The task:
In this exercise, copy exactly the lines from the one that contains "You are a GUI" through the end of the entries below; pictures are not copied.

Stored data
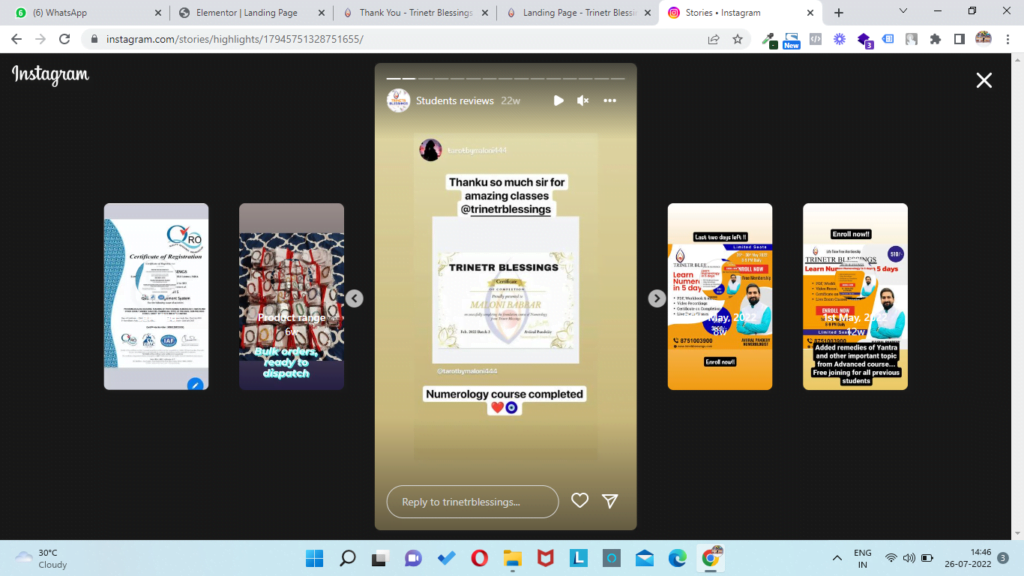This screenshot has width=1024, height=576.
Task: Open the story three-dot options menu
Action: [x=609, y=101]
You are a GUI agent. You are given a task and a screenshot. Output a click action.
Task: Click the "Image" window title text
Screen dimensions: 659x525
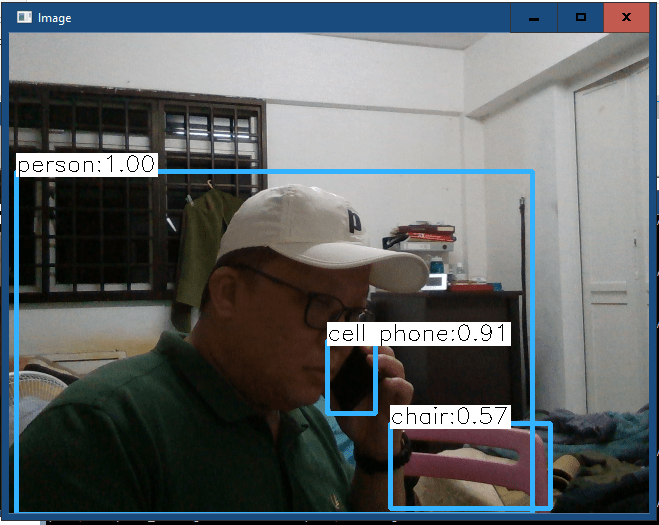(55, 18)
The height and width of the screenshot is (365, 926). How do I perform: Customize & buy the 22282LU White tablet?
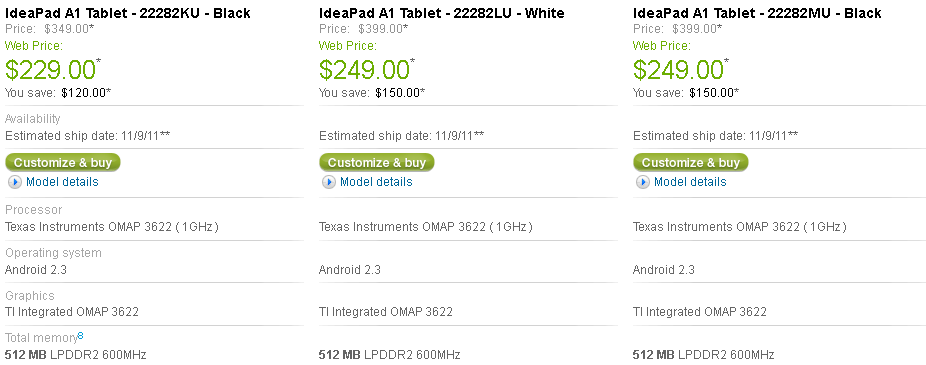[x=377, y=162]
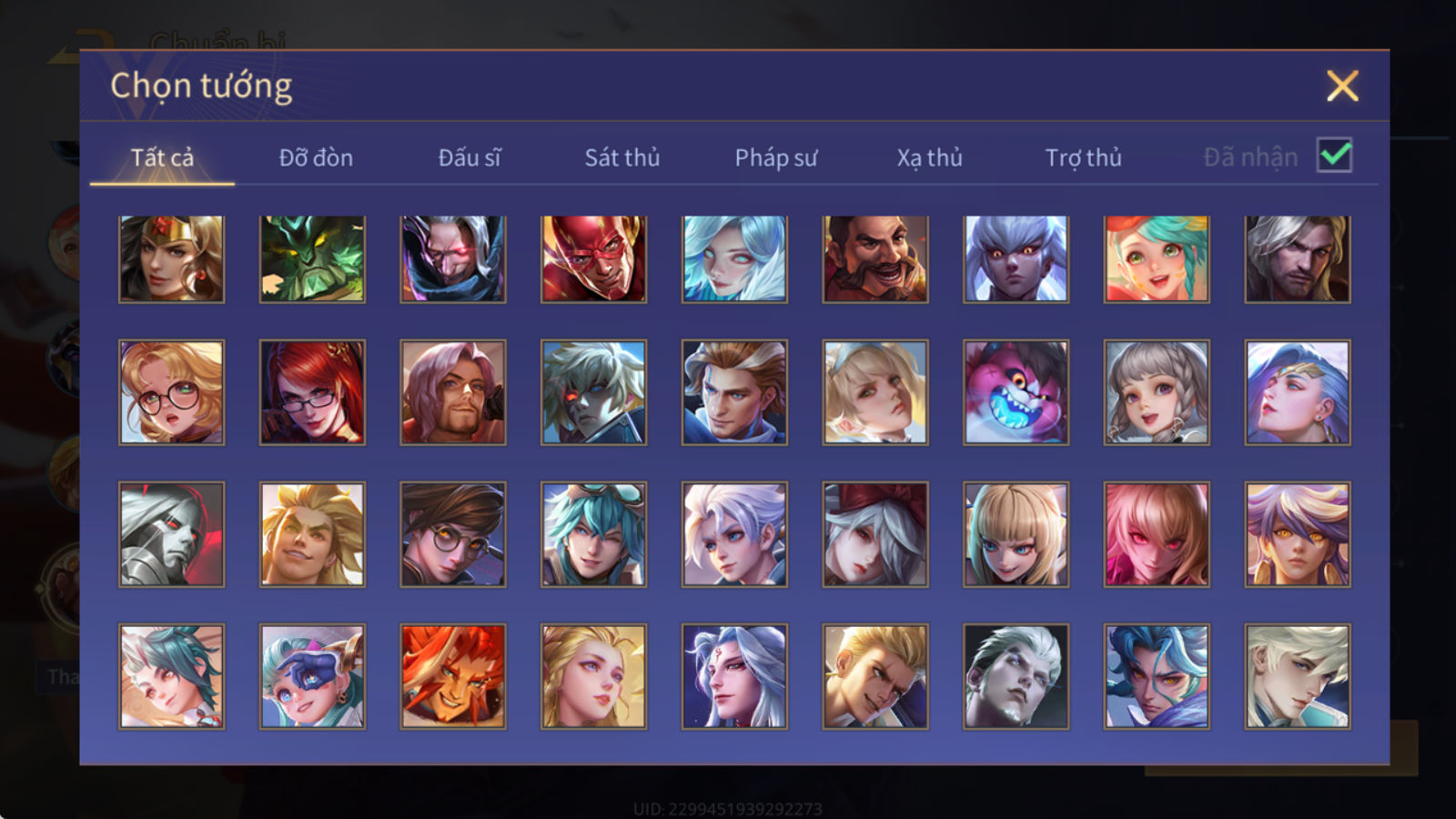Toggle the Đã nhận checkbox

click(1335, 156)
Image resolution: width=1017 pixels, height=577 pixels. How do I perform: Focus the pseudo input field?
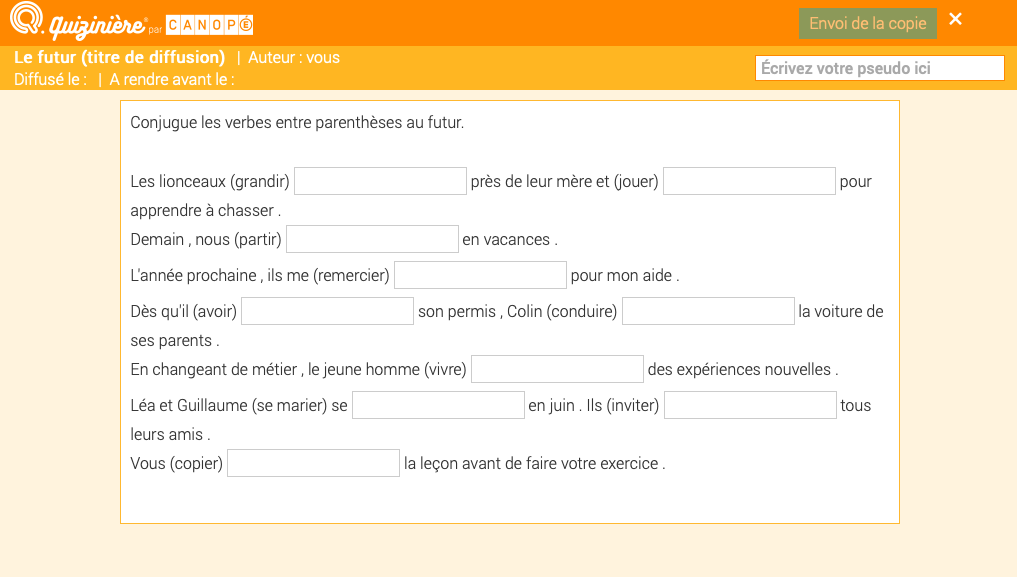point(879,68)
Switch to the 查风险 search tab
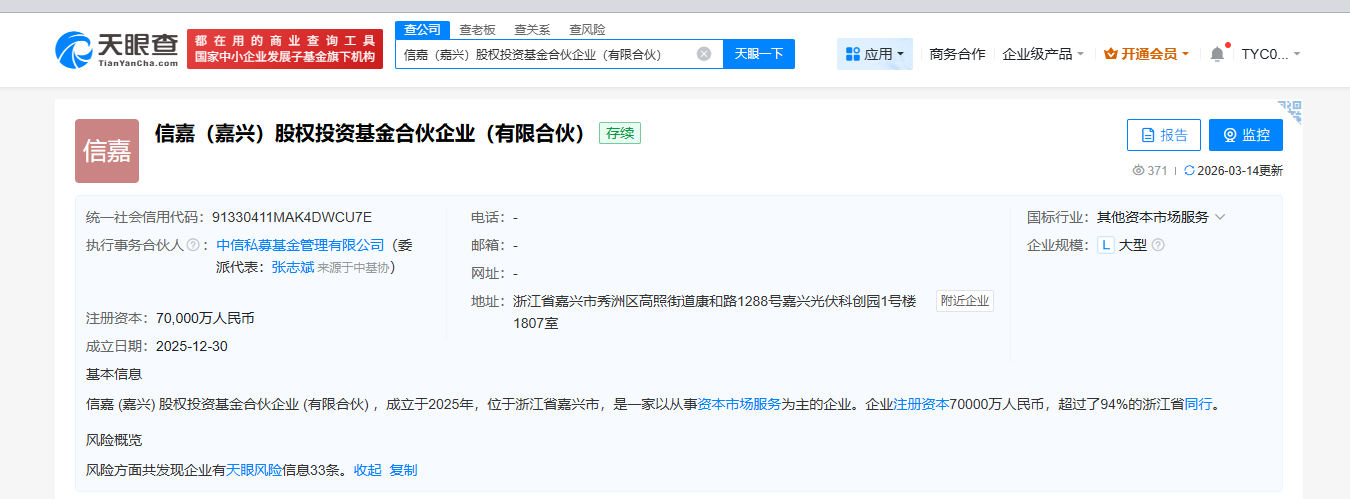The width and height of the screenshot is (1350, 499). (x=587, y=30)
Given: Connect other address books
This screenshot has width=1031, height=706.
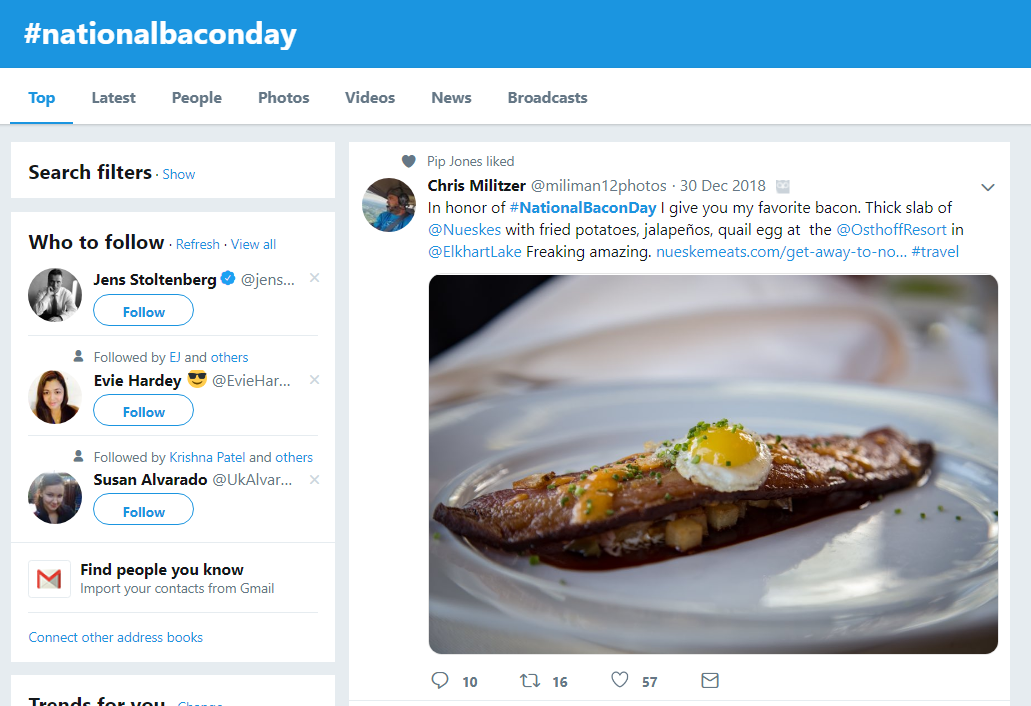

Output:
You are a GUI agent. You are given a task and a screenshot. Output a click action.
Task: Click the "Image" window title text
Screen dimensions: 659x525
(55, 18)
The height and width of the screenshot is (365, 926). How do I perform: Customize & buy the 22282LU White tablet?
[x=377, y=162]
Toggle the Đã nhận checkbox

click(1335, 156)
Image resolution: width=1017 pixels, height=577 pixels. How do I perform: Focus the pseudo input field?
point(879,68)
Switch to the 查风险 search tab
The width and height of the screenshot is (1350, 499). (x=587, y=30)
Given: Connect other address books
This screenshot has width=1031, height=706.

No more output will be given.